Norfolk beach rhino fossil revealed by storm surge

Fossil experts have uncovered evidence of a rhino on a Norfolk beach about 700,000 years ago after a storm surge revealed the animal's vertebra.

Heavy seas pounding the cliff and beach in West Runton, near Cromer, in January unearthed part of the atlas bone - the first cervical vertebra which articulates with the skull.

"There’s been quite a bit of interest in scouring the Cromer cliff area for geological finds recently," fossil expert Martin Warren said.

The former curator at Cromer Museum added: "In the aftermath of storms more people are coming to see what they can find... but the West Runton Freshwater Bed is a precious scientific resource."

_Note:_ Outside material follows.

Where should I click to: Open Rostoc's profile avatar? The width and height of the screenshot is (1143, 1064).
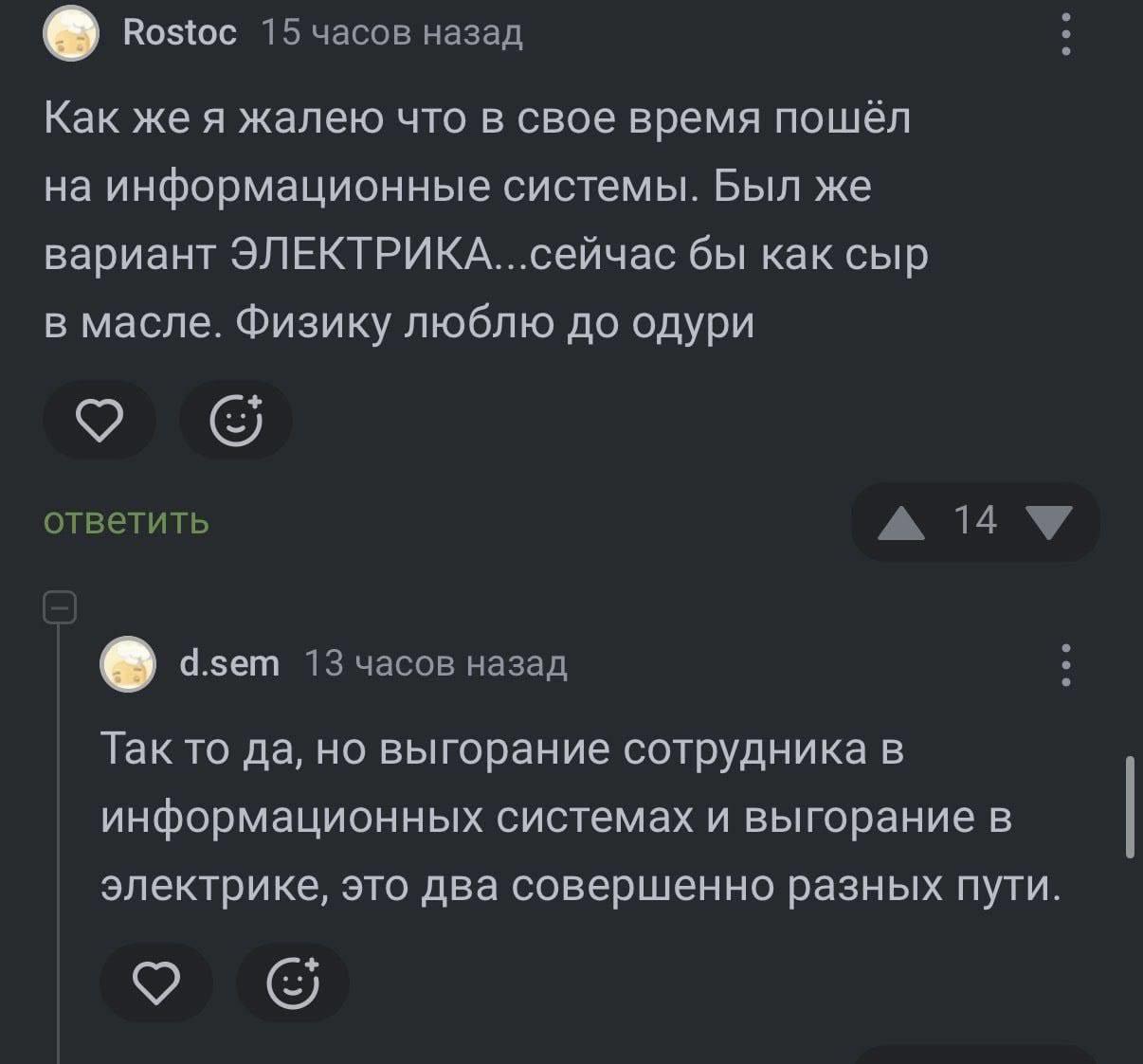[x=71, y=33]
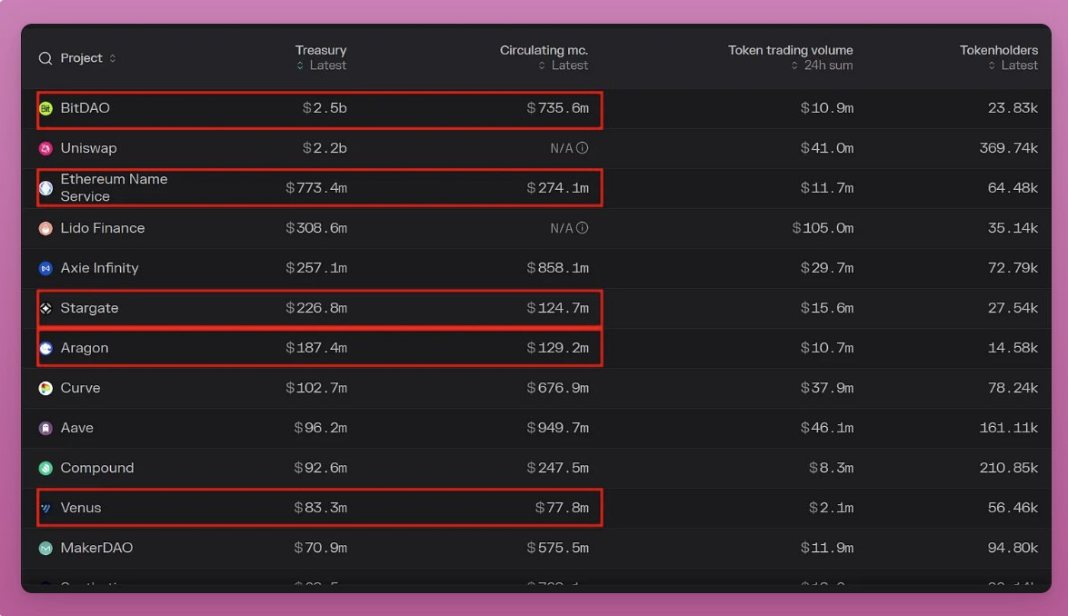Click the Curve multicolor logo icon
This screenshot has height=616, width=1068.
[x=46, y=388]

The neck vertebra, thought to come from the now extinct Stephanorhinus hundsheimensis, which is about the size of a Sumatran rhino, is from a time known as the Cromerian Interglacial.

"Although this specimen was found in West Runton, a huge wealth of Pleistocene [Ice Age] fossils can be found all along the Norfolk coast from Sheringham to Happisburgh," palaeontologist Dr James Neenan, from the Oxford University Museum of Natural History, said.

"This period was millions of years after the dinosaurs went extinct, in a time when mammals were dominating the Earth.

"Some of the animals that lived in Norfolk during this time can still be found today, such as small rodents, bats, snakes and otters.

"But there were also some very different, often enormous, animals around at this time too, like mammoths, giant beavers, bison, wolves, lions, and, of course, rhinoceros," he said.

The specimen will now be sent for further scientific identification.